Reproduce each of the following items word for word, leaving out the pictures.

— Start EXTRACTED ENTRIES —

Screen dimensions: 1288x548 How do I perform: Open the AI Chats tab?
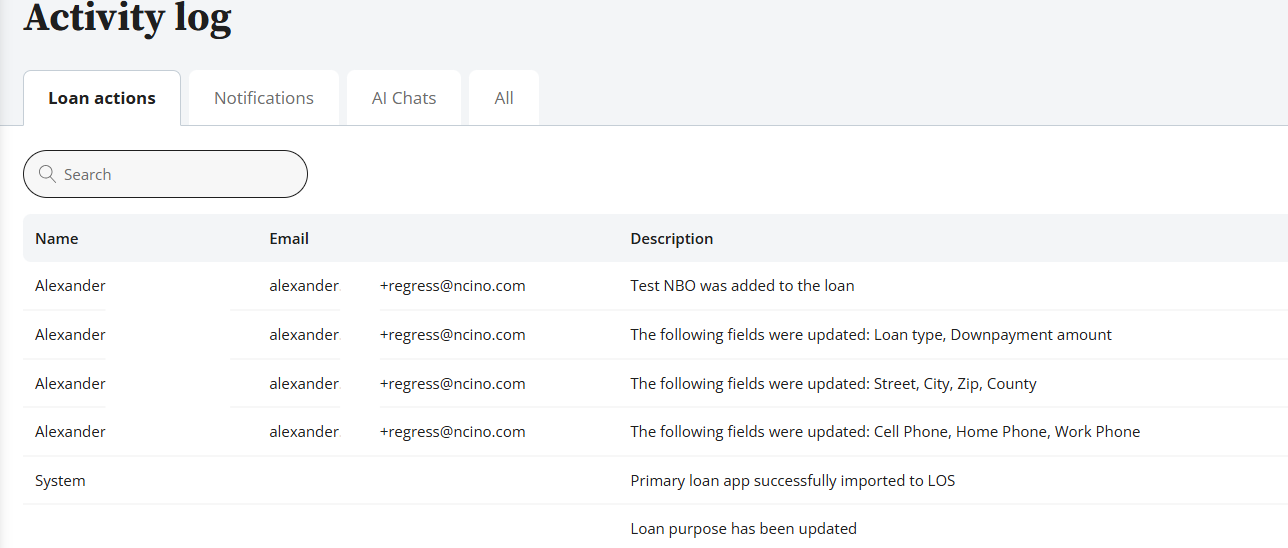(x=404, y=98)
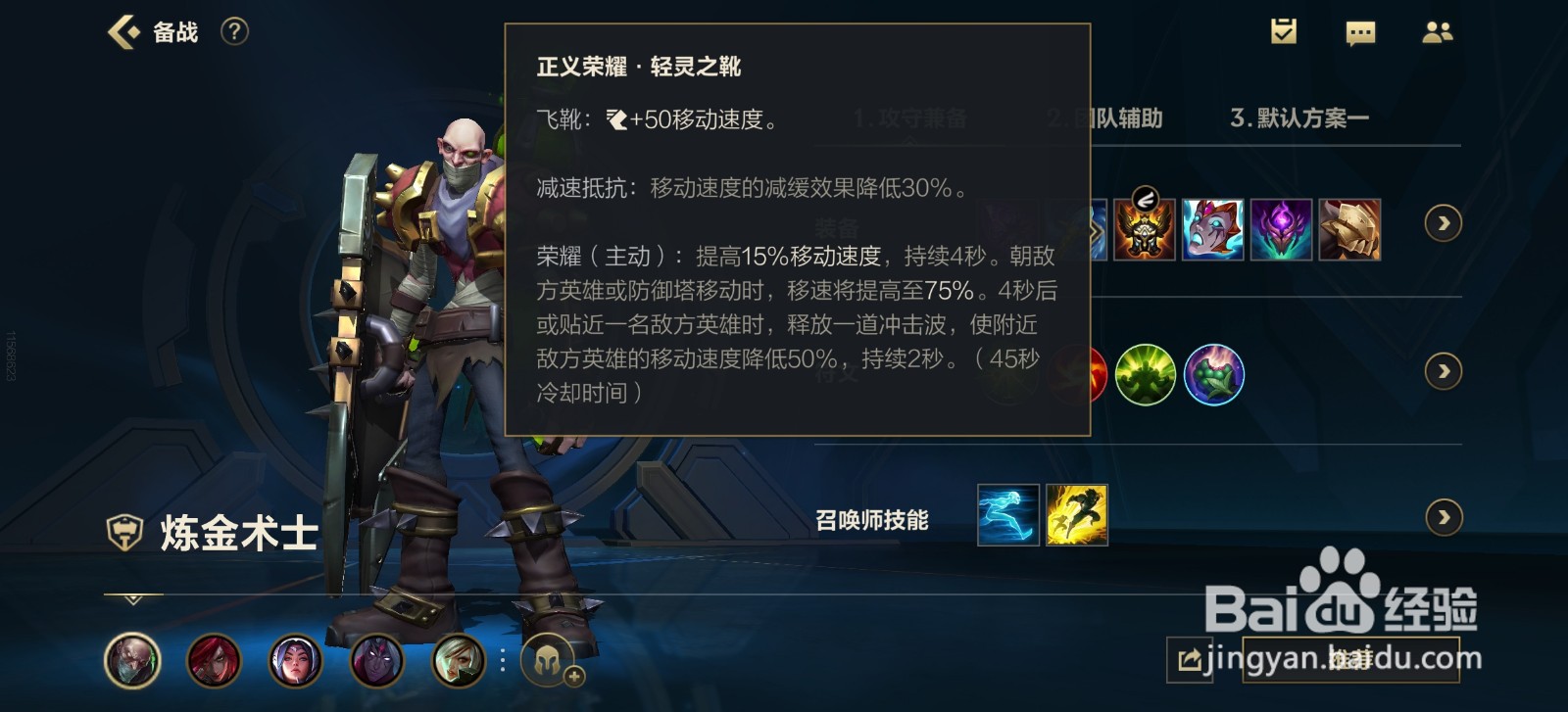Select the red-haired champion portrait
1568x712 pixels.
tap(214, 661)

— End EXTRACTED ENTRIES —

◆ **FULL OUTPUT**
Screen dimensions: 1288x548 How do I perform: Open the AI Chats tab?
(x=404, y=98)
Select the red-haired champion portrait
1568x712 pixels.
tap(214, 661)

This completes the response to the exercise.